Os pré-requisitos para a visita
íntima são os mesmos para eles &
elas: provar um vínculo anterior à
detenção ou ter um relacionamento estável de, no mínimo, seis
meses; fazer (o casal) exames laboratoriais de salubridade e inscrever-se na lista dos habilitados.
No Centro de Detenção Provisória 1, no Belenzinho, zona leste,
26% dos homens estão inscritos, o
que dá 400 encontros por fim de
semana; na PFC, esse índice cai
para 4,8% das 680 presas, ou 32
mulheres. Mas no sábado em que
a reportagem acompanhou a visita o quórum de presentes se resumiu a três homens.
Instituído em 1987, o direito à
visita íntima nas cadeias masculinas passou a vigorar logo em seguida; na penitenciária feminina,
isso só ocorreu em 2001, após
anos de insistência de grupos de
defesa femininos, entre outros, da
comissão da mulher advogada, na
OAB (Ordem dos Advogados do
Brasil) e da mulher encarcerada.
No começo, uma das justificativas para a demora era o temor de
que as visitas alimentassem a epidemia de Aids -argumento difícil de entender, já que há mais
chance de o homem contagiar a
mulher do que o oposto.
Na busca das razões reais, o número bem inferior de presidiárias
é o primeiro fator a chamar a
atenção.
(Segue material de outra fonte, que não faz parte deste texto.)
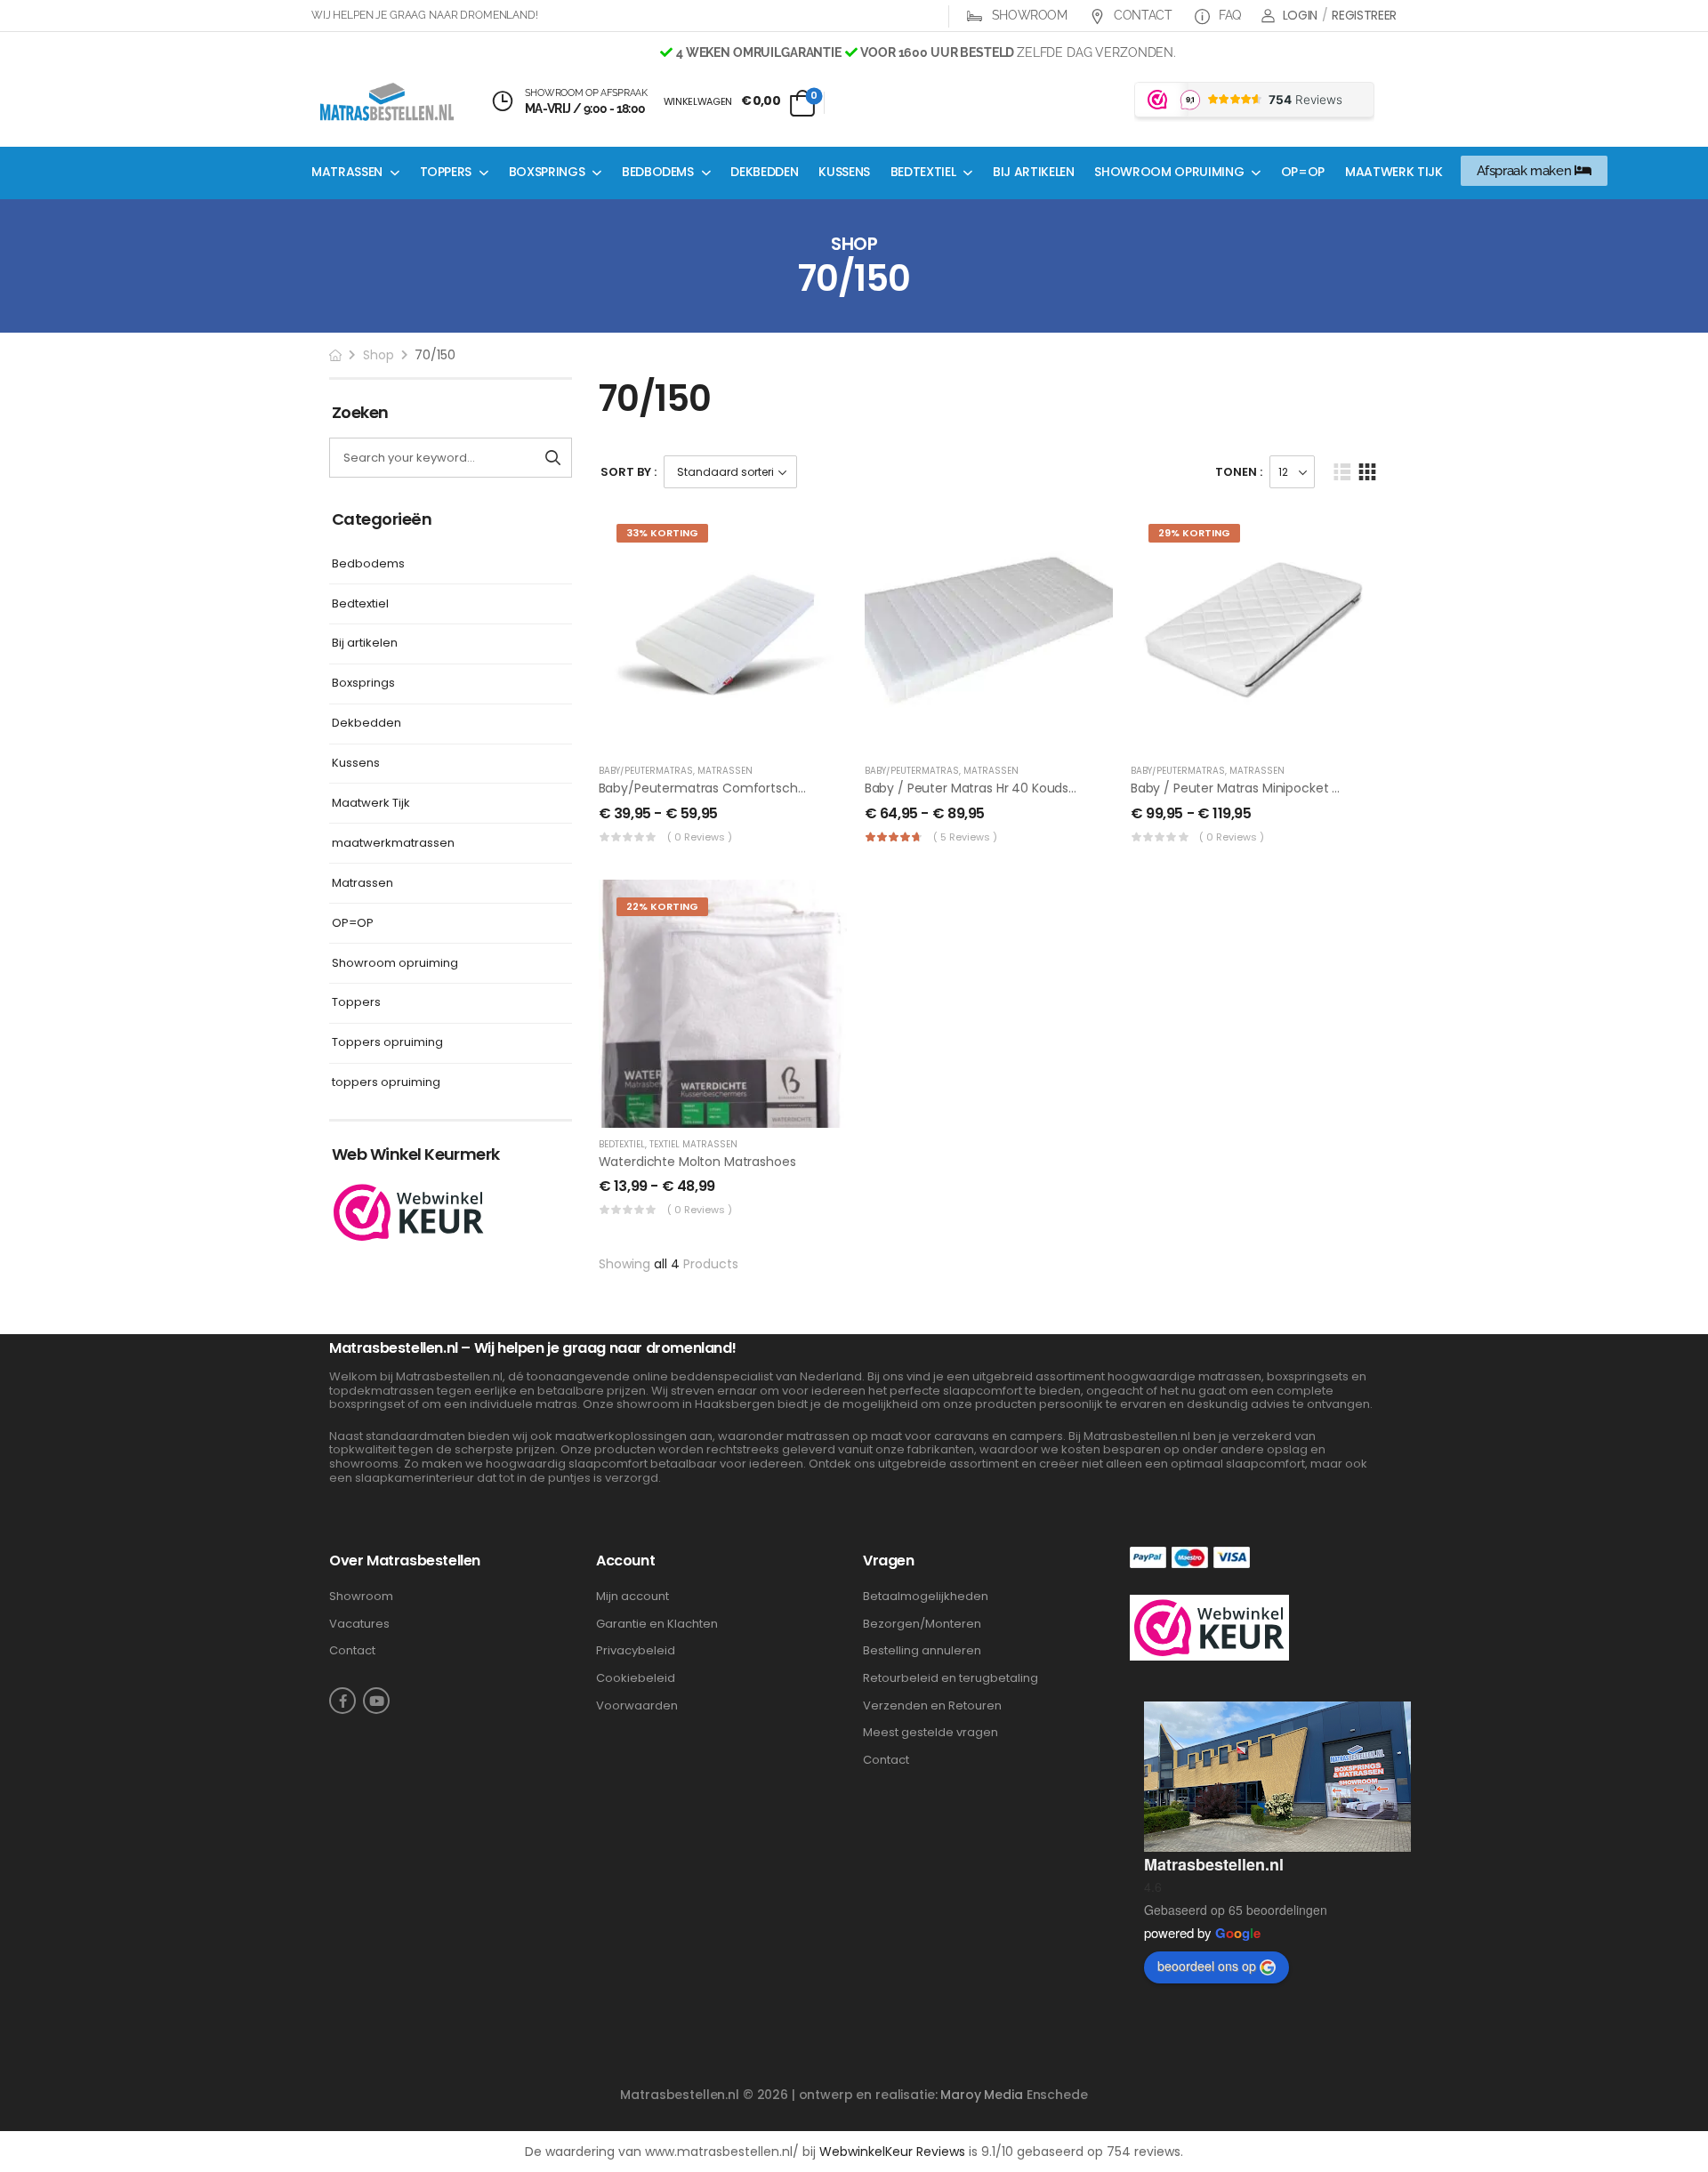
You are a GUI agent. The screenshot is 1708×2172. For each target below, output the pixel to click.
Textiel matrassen (693, 1144)
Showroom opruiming (1169, 172)
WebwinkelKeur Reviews (892, 2151)
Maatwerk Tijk (1393, 172)
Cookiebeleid (635, 1678)
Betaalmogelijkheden (925, 1596)
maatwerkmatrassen (393, 843)
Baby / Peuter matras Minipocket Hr (1237, 788)
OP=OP (1303, 172)
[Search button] (553, 458)
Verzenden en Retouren (932, 1706)
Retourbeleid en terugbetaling (950, 1678)
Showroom (1028, 15)
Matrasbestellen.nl (1214, 1864)
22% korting (662, 906)
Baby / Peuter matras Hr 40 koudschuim (986, 788)
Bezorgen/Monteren (922, 1624)
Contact (1141, 15)
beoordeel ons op (1206, 1966)
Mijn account (632, 1596)
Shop (378, 355)
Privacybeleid (635, 1651)
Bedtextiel (923, 172)
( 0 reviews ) (699, 837)
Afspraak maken (1526, 171)
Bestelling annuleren (922, 1651)
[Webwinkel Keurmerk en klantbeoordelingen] (408, 1211)
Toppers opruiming (387, 1042)
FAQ (1228, 15)
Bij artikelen (1033, 172)
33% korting (662, 533)
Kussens (844, 172)
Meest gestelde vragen (930, 1733)
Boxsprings (547, 172)
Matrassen (347, 172)
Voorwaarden (637, 1706)
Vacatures (359, 1624)
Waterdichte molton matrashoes (697, 1161)
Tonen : (1238, 471)
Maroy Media (981, 2095)
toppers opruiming (386, 1082)
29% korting (1194, 533)
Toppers (446, 172)
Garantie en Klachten (657, 1624)
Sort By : (628, 471)
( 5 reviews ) (965, 837)
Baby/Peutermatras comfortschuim (710, 788)
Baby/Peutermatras (646, 770)
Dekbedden (764, 172)
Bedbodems (658, 172)
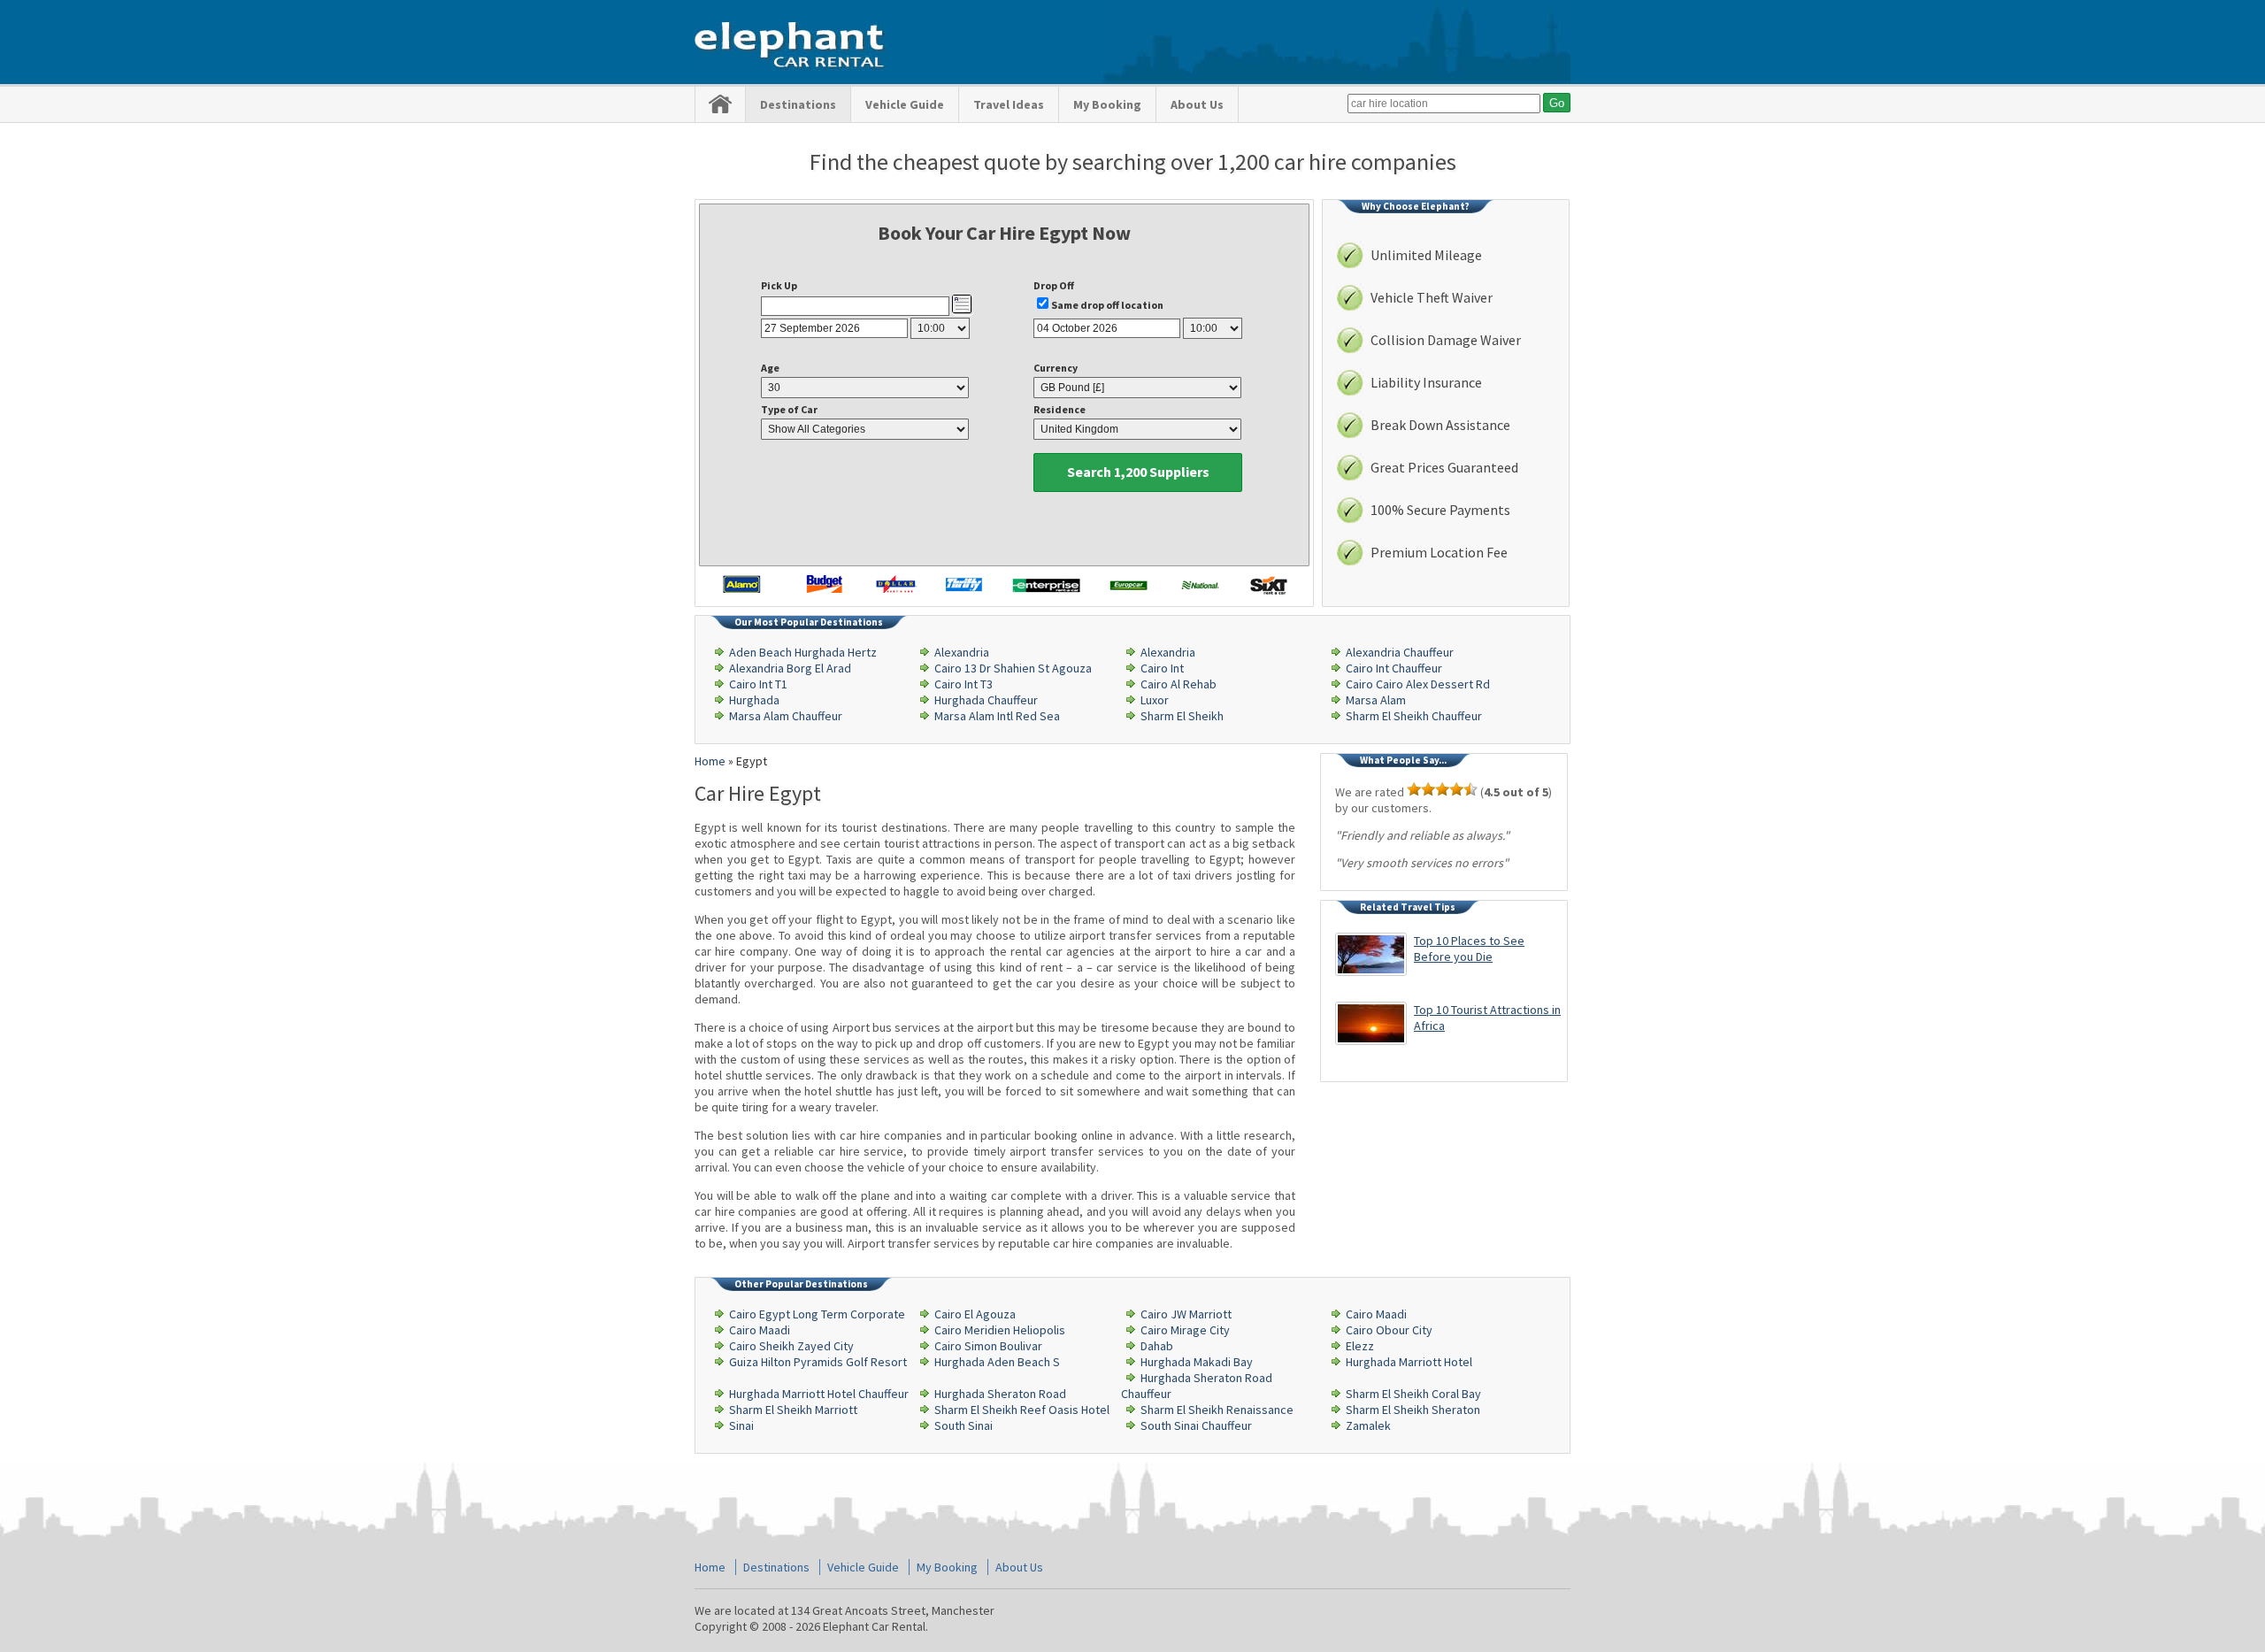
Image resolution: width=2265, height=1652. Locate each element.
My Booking (1107, 104)
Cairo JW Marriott (1186, 1314)
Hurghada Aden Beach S (997, 1362)
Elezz (1360, 1346)
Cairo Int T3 (963, 684)
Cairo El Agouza (975, 1314)
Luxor (1154, 700)
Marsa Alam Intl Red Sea (997, 716)
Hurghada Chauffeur (986, 700)
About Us (1197, 104)
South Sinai (963, 1425)
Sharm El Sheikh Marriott (793, 1410)
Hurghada (754, 700)
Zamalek (1368, 1425)
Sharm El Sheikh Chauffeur (1414, 716)
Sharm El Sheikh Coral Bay (1413, 1394)
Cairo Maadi (1376, 1314)
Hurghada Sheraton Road (1000, 1394)
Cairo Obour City (1389, 1330)
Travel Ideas (1008, 104)
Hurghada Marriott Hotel (1409, 1362)
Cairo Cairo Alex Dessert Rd (1418, 684)
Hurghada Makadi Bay (1196, 1362)
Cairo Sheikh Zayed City (791, 1346)
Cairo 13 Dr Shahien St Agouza (1013, 668)
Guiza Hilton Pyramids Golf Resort (818, 1362)
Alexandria (961, 652)
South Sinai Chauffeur (1196, 1425)
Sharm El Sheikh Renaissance (1217, 1410)
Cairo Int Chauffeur (1394, 668)
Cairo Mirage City (1185, 1330)
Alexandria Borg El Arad (790, 668)
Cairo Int (1162, 668)
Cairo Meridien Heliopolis (999, 1330)
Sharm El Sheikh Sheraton (1413, 1410)
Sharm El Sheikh (1182, 716)
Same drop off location (1107, 304)
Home (710, 1567)
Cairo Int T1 (758, 684)
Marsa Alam (1376, 700)
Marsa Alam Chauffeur (785, 716)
As mulheres somam cerca de 5% do sistema penitenciário, uma minoria com capacidade
de pressão bem menor que a deles. Suas rebeliões são mais raras e
muito menos sangrentas.
"Nas duas últimas rebeliões femininas, havia apenas quatro pessoas na porta da penitenciária no
dia seguinte. Na masculina, todos
sabem o que acontece: as mulheres ficam em massa na frente dos
presídios, levam os filhos, se rebelam também", relata Heidi Cernaka, coordenadora nacional da
Pastoral Carcerária Feminina.
O primeiro motivo pelo qual a
íntima no presídio feminino não
"pegou" confirma um (pre)conceito de gênero: "Maridos não são
solidários, como mulheres. Eles as
abandonam muito mais facilmente. A maior parte que vem visitar as presas são mães, irmãs, filhos", declara a diretora Maria da
Penha Risola Dias, 62, casada,
mãe de dois filhos e 33 anos de
trabalho na penitenciária.
Questão de gênero
Heidi, da Pastoral, tem uma explicação para a diferença. "É natural da mulher cuidar, fazer tudo
para manter a família. Como ficam com os filhos quando os maridos são presos, manter o vínculo
com o pai deles é muito importante. Um dos principais propósitos da visita íntima é justamente
esse, manter a família."
Os homens, em geral, não ficam
com as crianças e não fazem tanto
esforço para conservar o relacionamento com a mãe delas. "Eles
não gostam de se expor, de se submeter à revista necessária, aos
exames. Muitos arrumam outras
mulheres enquanto a oficial está
presa. Não é só o sexo, é cozinhar,
lavar, cuidar da casa."
A segunda razão do relativo fracasso da íntima feminina é, em
parte, decorrência da primeira
-de acordo com a diretora Penha. "A falta de solidariedade dos
maridos acarreta uma carência
afetiva muito grande e, num ambiente exclusivamente feminino,
elas acabam se envolvendo umas
com as outras." Ela estima que na
PFC bem mais da metade das detentas "é" ou "está" homossexual.
Para evitar confusão, inclusive,
a administração da cadeia admite
remanejamentos na disposição
original das detentas nas celas.
Normalmente, as "casadas" dormem em uma mesma cela, um espaço de 6,5 m2.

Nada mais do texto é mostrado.